There was a data breach at Dominican University this weekend. Dominican University is located in Chicago and the data breach here affected over 5,000 current students and alumni from 2003, 2005, and 2007. First reported (to me anyway), here, it appears the problem was due to the misuse of access granted to part-time work-study students who were able to access Excel spreadsheets from previous years. What’s sad to me is that the university took no real action despite the problem being their own fault. They simply “encouraged affected individuals to place fraud alerts on their accounts”. I bet they wish they had Lifelock. Anyway, I think it’s pretty despicable that Dominican takes no real accountability for their error–most companies at least provide some sort of identity protection service for a year following a significant problem like this.

Dominican issued this statement:

“Dominican University takes information security very seriously. In April, we discovered that two student workers had accessed Excel files containing limited student data by misusing passwords related to their work-study employment.
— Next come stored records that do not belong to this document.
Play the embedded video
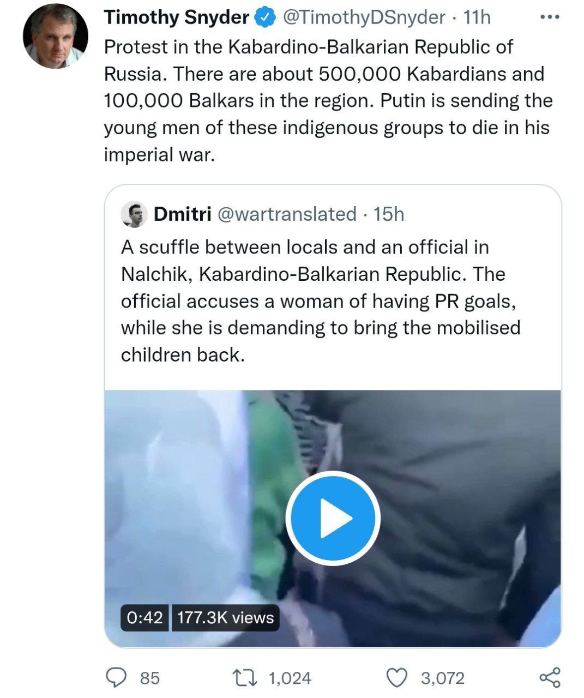Image resolution: width=584 pixels, height=698 pixels. tap(333, 518)
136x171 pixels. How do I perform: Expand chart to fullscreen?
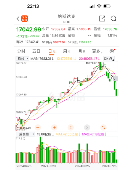103,127
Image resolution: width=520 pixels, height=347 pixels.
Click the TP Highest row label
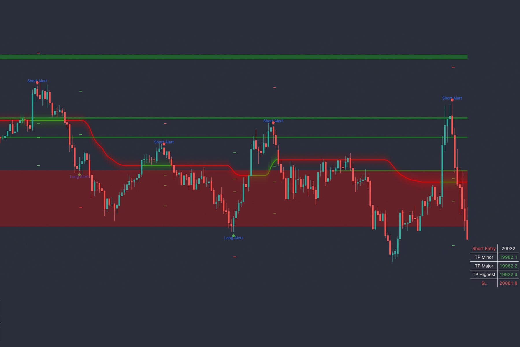click(484, 275)
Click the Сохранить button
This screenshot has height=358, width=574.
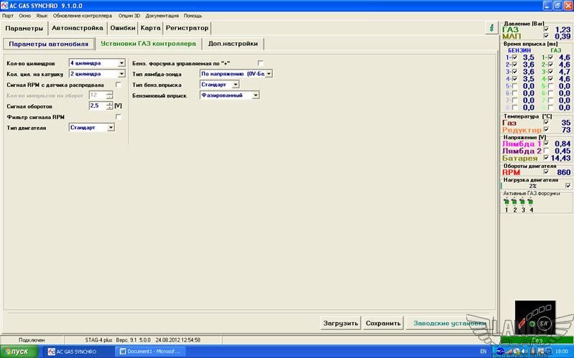[383, 323]

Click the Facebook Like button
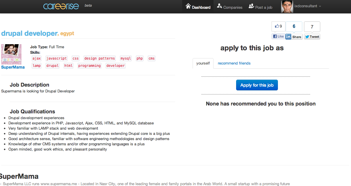tap(278, 36)
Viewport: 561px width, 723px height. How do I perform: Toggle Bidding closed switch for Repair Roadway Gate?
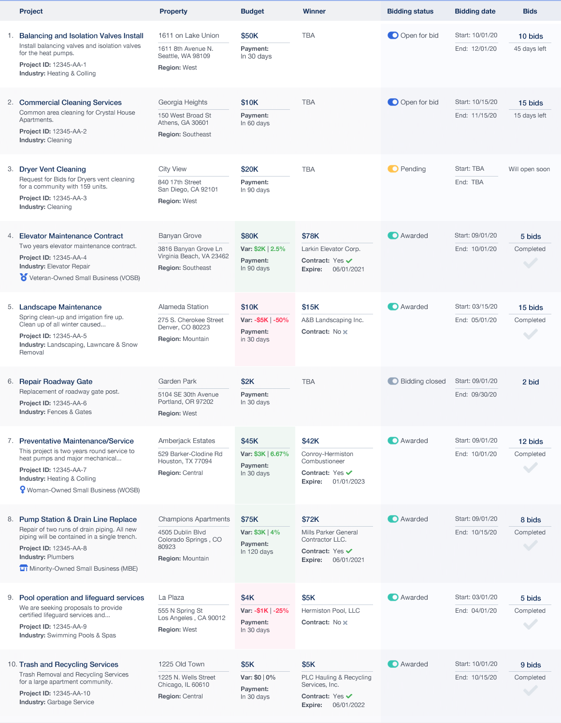point(393,381)
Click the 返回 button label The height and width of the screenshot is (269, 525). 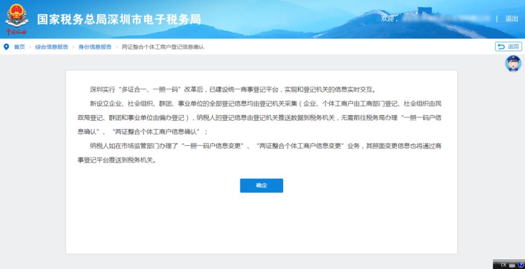coord(513,47)
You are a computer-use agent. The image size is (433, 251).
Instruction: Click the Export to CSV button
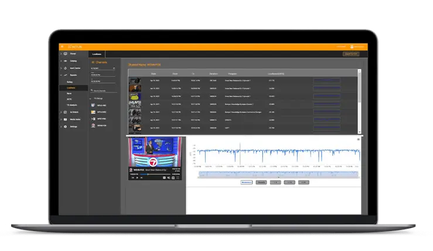pyautogui.click(x=350, y=54)
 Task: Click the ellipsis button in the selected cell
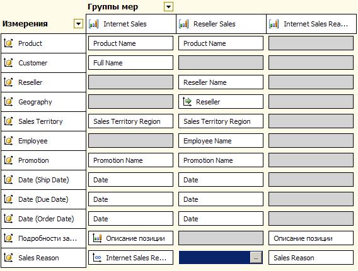point(256,258)
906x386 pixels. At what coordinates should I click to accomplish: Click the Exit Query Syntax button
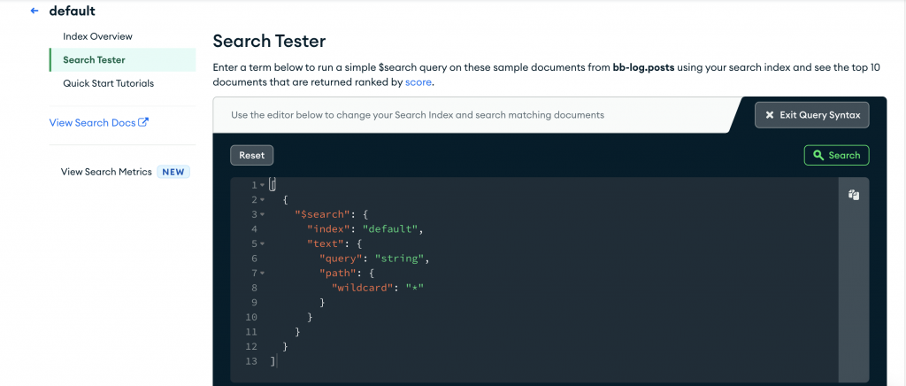pos(812,115)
We notified all affected parties in writing, set up a toll-free hotline, and have worked closely with both the local police and states attorney’s offices.

The students went through a full university judicial process, were suspended temporarily and have been barred from future campus employment, among other sanctions. The university is conducting a complete security audit and internal review.
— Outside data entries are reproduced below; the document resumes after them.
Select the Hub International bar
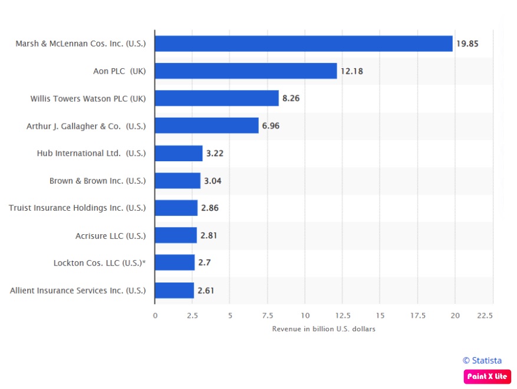 click(x=179, y=153)
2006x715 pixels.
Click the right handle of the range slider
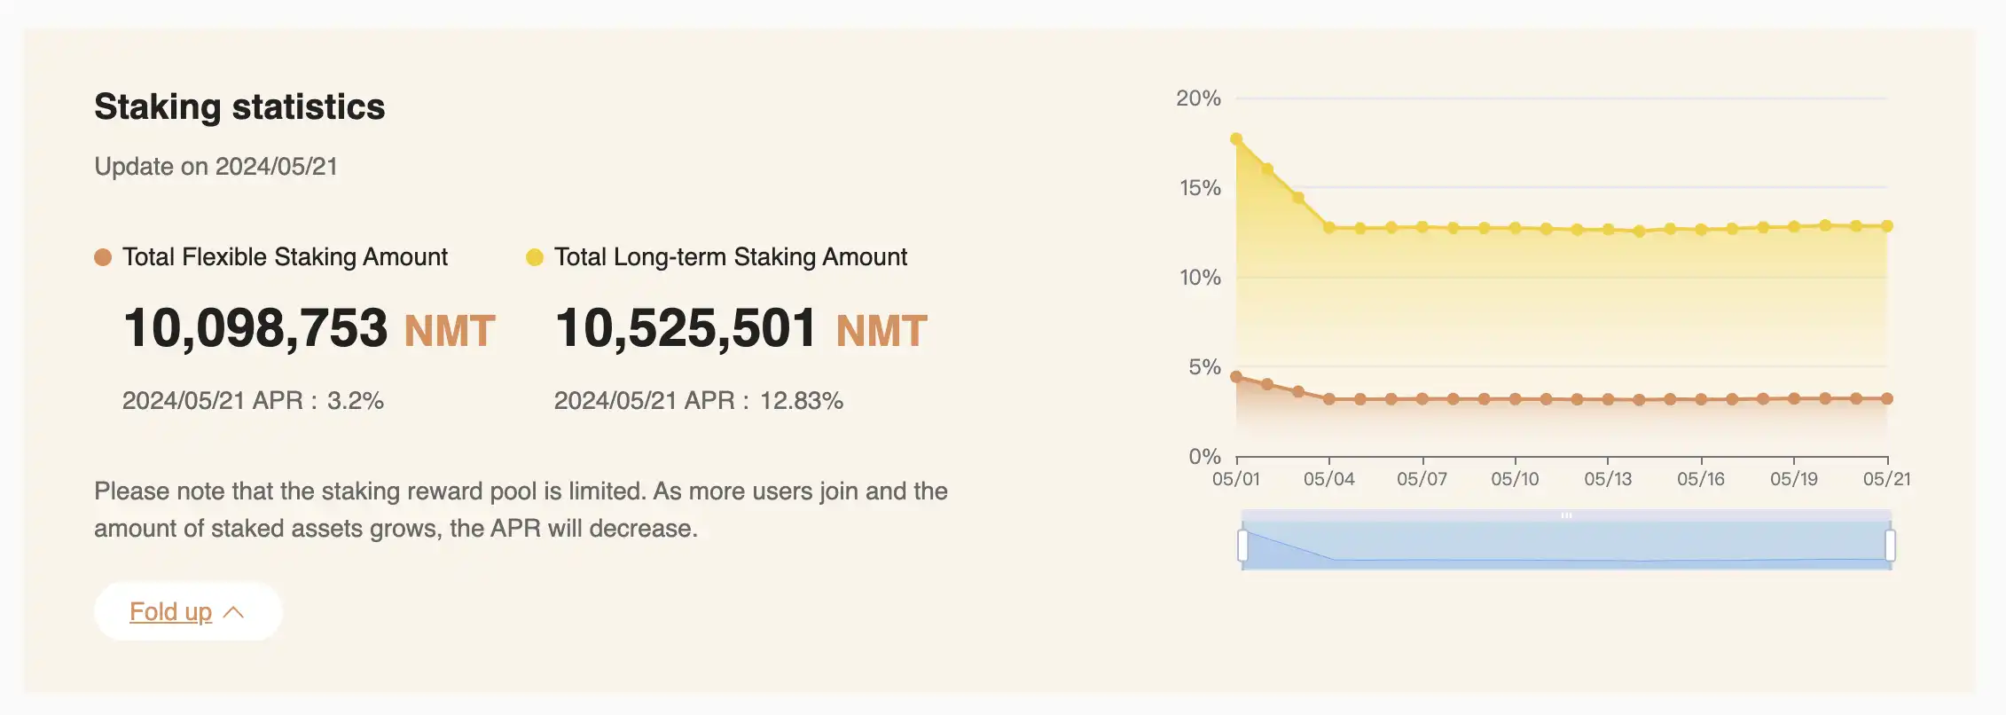click(x=1890, y=545)
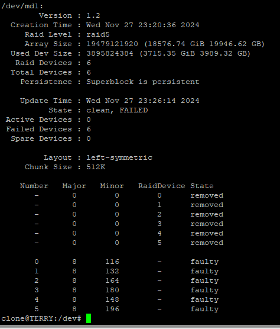Click the minor number 196
Screen dimensions: 280x329
click(112, 309)
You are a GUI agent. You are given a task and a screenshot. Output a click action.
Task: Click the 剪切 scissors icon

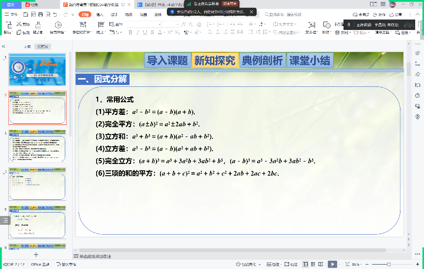[23, 24]
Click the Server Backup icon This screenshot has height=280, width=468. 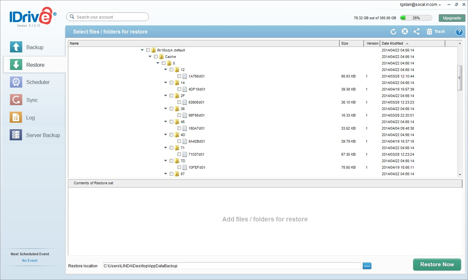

At this time we have no reason to believe that any information has been misused, but retain the right to prosecute as necessary.”

Hello! DO something. Yeah, it’s great that you’re notifying the affected individuals and their families but shouldn’t you actually do something other than suspend the students? What I really would like to know is how malicious the intent was to use this data. Did they just have access to it? Were they trying to use it? Did they just find it because they were seeing what all their passwords would let them into? Those would be the questions I would want answered if I were one of the affected individuals.